ASSIGNMENT: From the line containing "Click the bell icon for 通知" to the end of the records below, both included, every line should be repeated exactly; pictures should be dropped.

·····

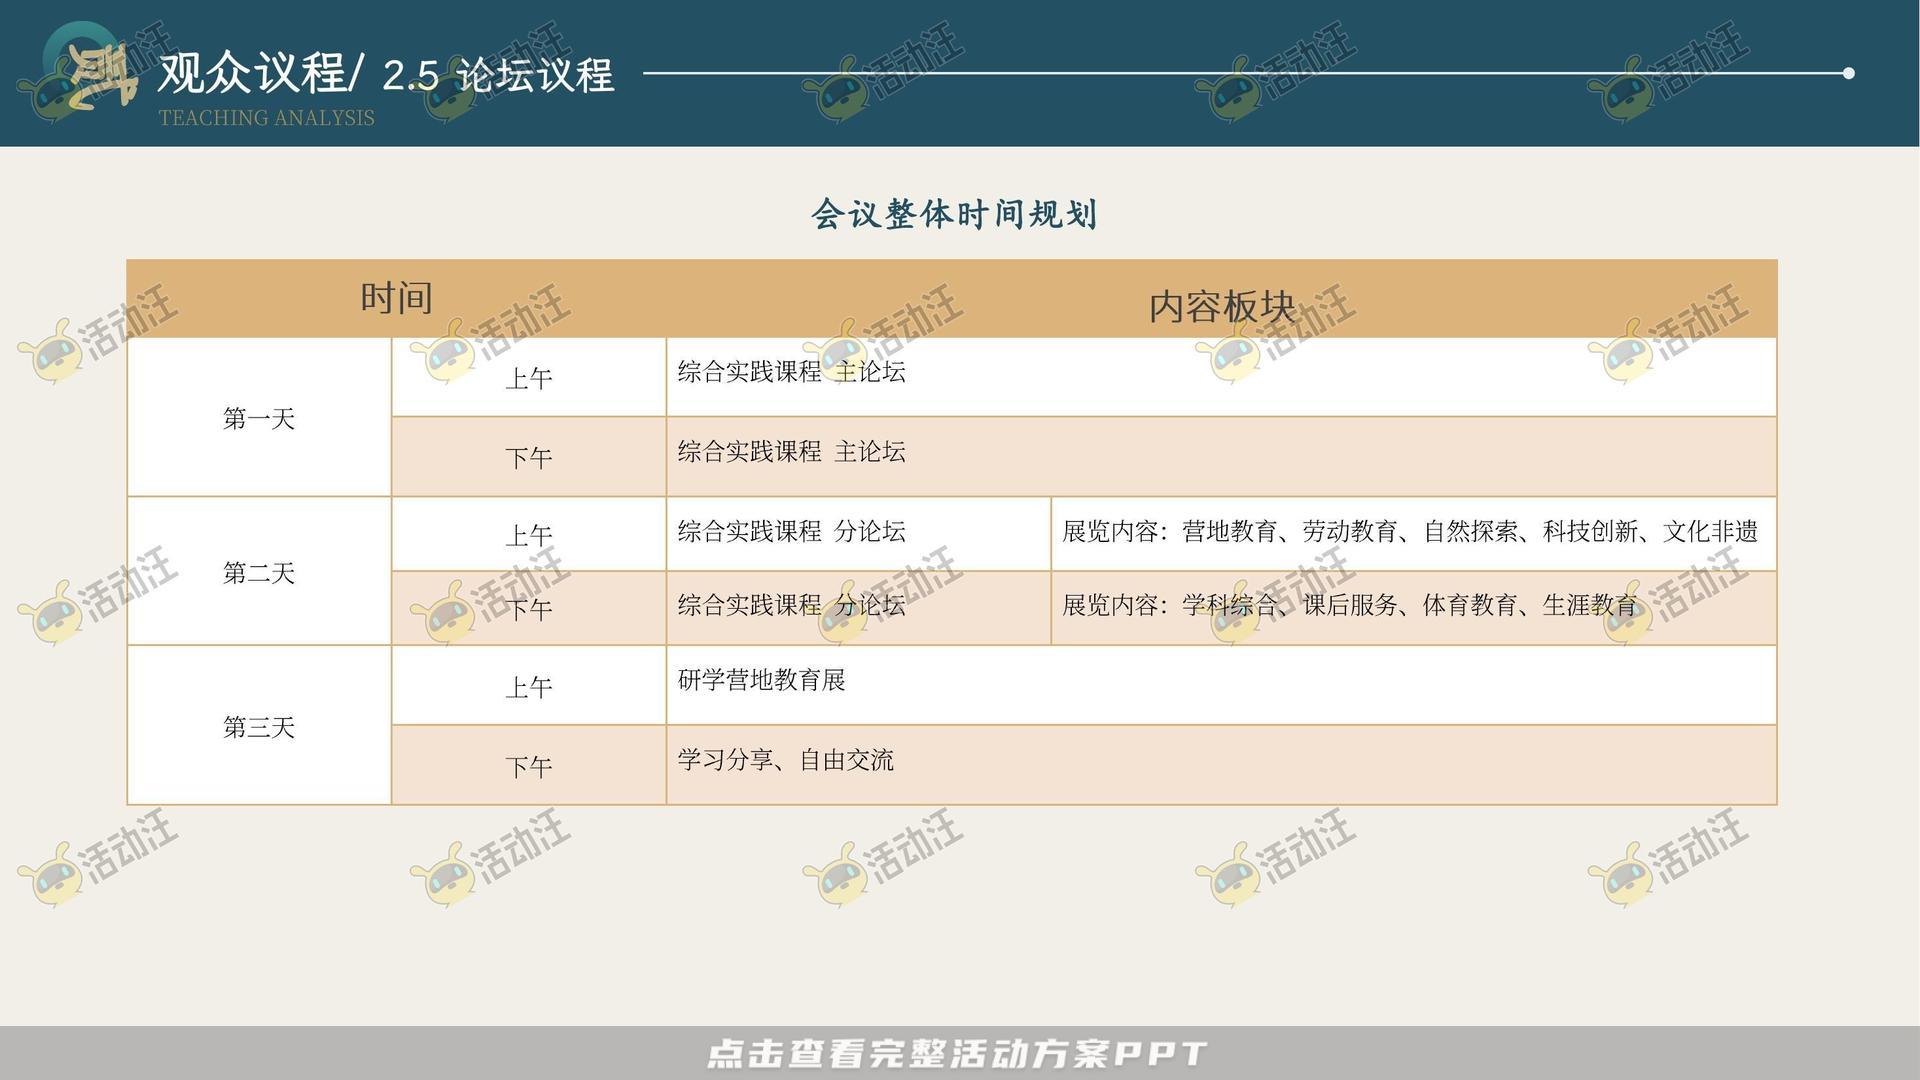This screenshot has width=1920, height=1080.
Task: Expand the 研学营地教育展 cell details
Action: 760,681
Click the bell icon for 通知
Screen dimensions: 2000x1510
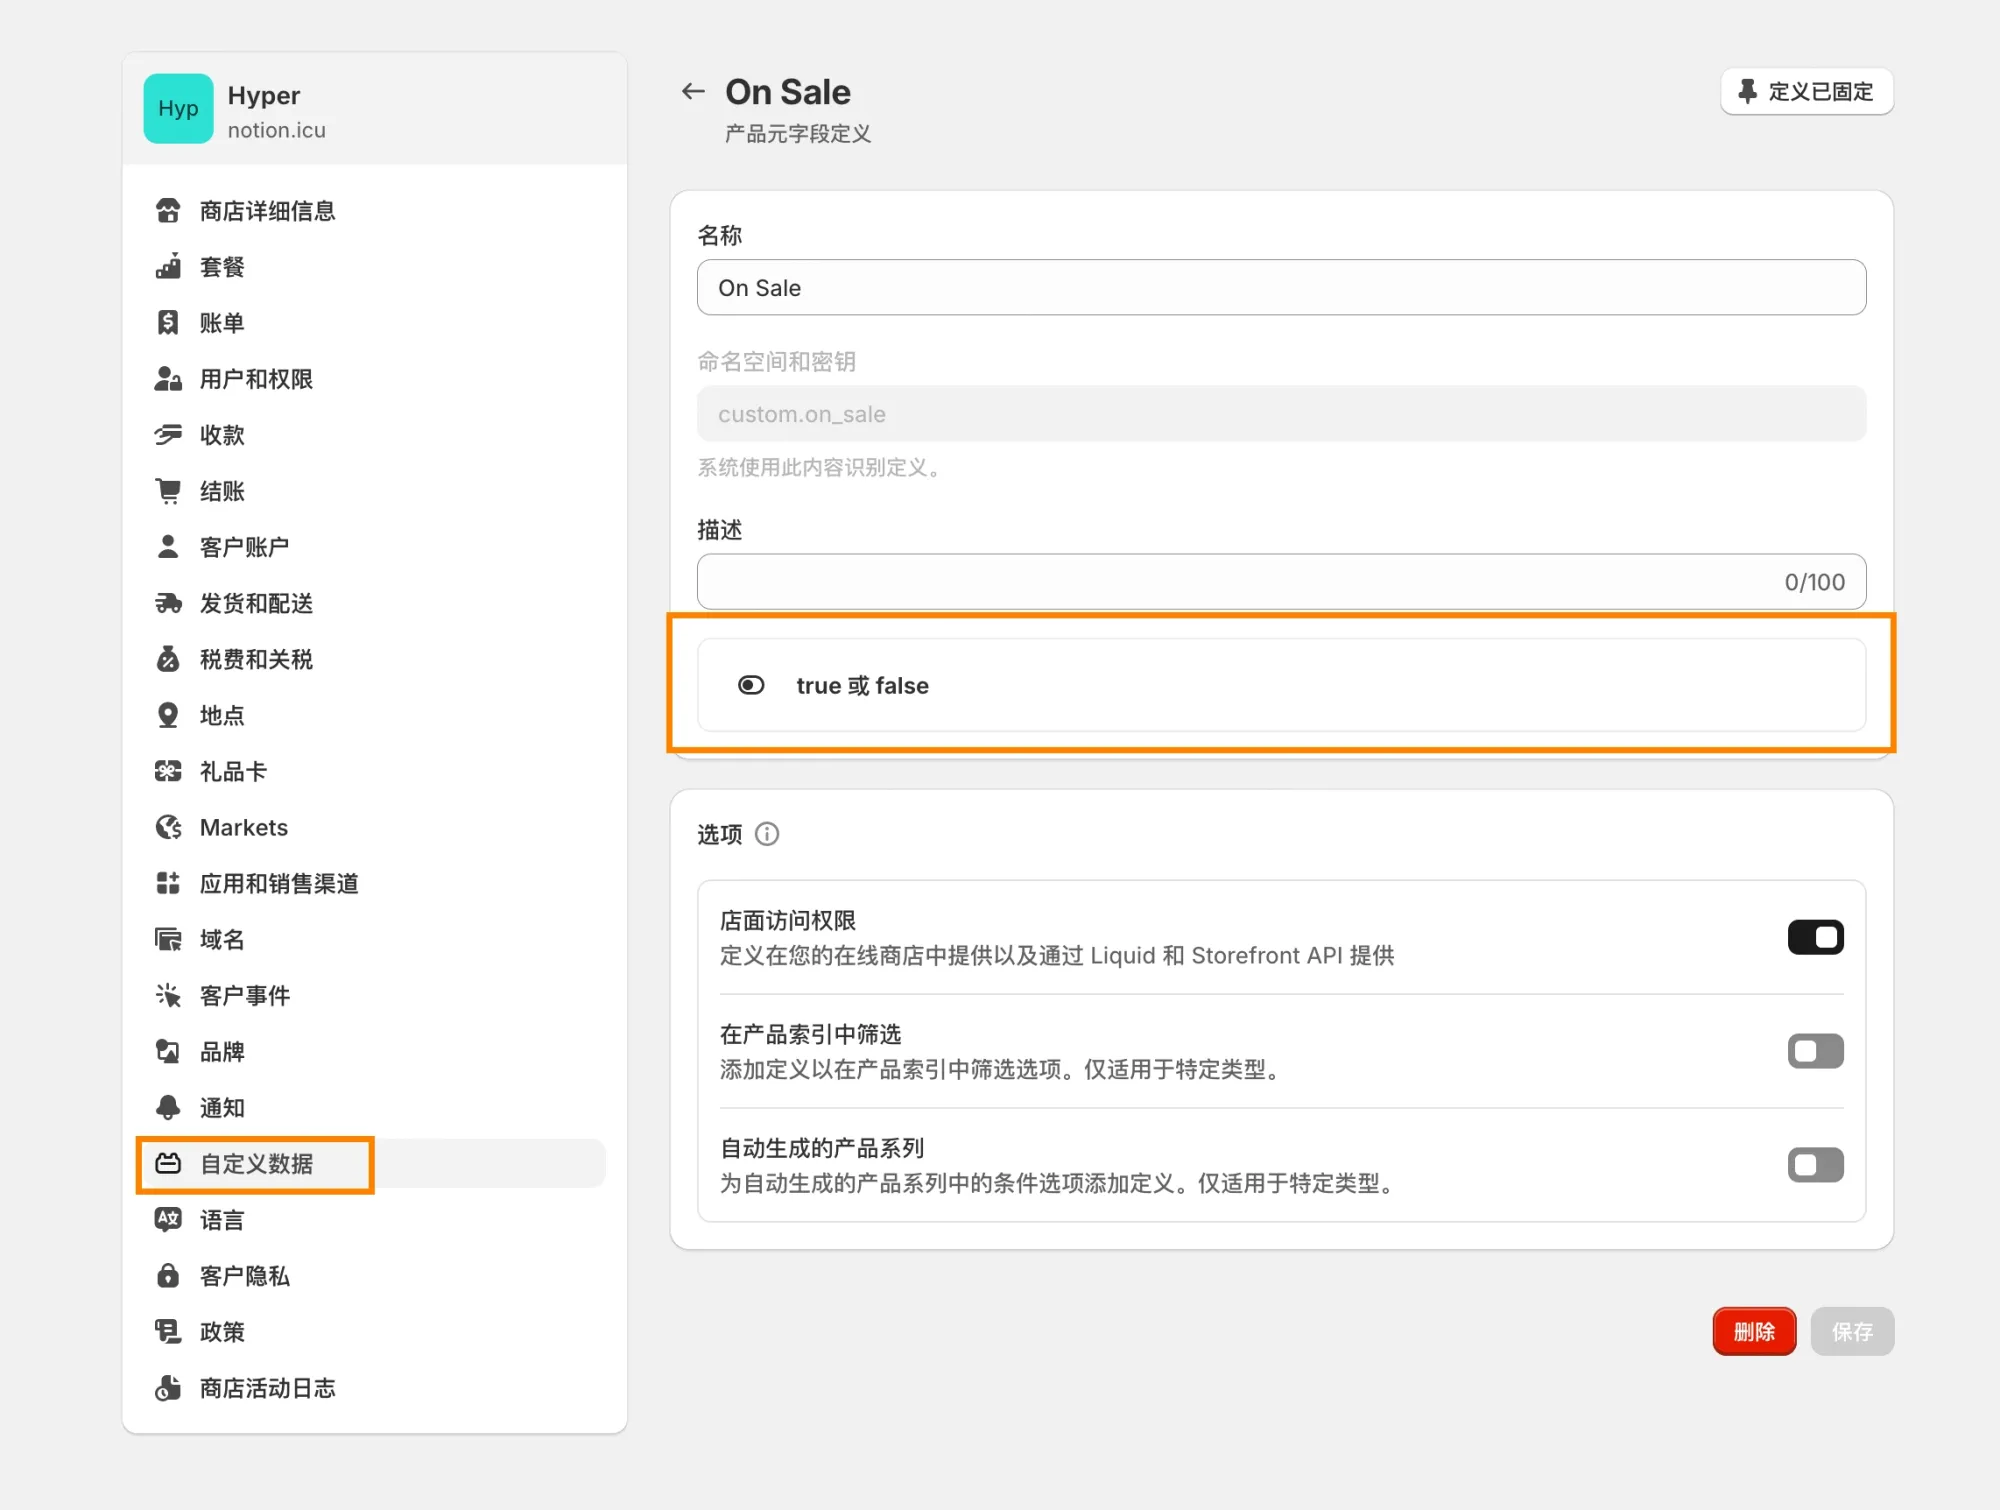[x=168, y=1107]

·····

SOLUTION TO THE PROBLEM:
Click the bell icon for 通知
Screen dimensions: 2000x1510
[x=168, y=1107]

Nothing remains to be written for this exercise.